____ INPUT DATA

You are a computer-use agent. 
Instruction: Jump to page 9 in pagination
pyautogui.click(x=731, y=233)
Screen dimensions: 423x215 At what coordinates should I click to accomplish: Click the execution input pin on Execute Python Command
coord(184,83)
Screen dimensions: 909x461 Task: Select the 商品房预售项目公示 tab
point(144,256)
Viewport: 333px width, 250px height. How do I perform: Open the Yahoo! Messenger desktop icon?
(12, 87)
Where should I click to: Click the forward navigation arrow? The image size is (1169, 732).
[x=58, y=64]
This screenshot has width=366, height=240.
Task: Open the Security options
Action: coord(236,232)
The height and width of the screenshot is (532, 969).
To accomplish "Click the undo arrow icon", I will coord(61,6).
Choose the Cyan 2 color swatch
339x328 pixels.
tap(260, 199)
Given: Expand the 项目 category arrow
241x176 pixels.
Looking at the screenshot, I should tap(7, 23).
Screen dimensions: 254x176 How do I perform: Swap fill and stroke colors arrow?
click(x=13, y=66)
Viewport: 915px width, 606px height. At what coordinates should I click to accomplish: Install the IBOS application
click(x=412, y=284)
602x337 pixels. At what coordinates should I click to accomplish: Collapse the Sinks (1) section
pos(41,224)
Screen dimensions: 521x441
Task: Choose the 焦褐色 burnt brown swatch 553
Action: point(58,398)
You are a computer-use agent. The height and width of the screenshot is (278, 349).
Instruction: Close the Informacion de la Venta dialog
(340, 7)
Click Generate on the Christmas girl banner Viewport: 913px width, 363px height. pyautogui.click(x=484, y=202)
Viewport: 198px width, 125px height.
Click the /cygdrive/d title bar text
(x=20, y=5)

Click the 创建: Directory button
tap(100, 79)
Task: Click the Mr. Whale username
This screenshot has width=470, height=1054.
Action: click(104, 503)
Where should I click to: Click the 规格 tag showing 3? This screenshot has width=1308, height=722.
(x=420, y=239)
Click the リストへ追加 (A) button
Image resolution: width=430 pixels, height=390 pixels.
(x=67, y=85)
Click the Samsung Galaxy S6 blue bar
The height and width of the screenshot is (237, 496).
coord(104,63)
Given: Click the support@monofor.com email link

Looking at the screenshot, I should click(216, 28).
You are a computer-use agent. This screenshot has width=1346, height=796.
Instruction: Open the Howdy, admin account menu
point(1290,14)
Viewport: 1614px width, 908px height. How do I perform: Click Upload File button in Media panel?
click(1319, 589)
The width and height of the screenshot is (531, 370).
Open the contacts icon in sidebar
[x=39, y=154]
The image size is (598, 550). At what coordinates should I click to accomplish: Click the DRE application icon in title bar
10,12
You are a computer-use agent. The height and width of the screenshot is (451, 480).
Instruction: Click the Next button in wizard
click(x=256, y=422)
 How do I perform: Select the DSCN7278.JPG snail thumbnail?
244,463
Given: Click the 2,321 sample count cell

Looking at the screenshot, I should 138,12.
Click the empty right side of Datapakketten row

________

Would you copy every line of the entries in which "agent" appears?

> **OUTPUT FOR THIS TASK**
You are a computer-use agent. 
You are a computer-use agent. The height and width of the screenshot is (278, 349).
You are a computer-use agent. This screenshot has width=1346, height=796.
You are a computer-use agent. The height and width of the screenshot is (451, 480).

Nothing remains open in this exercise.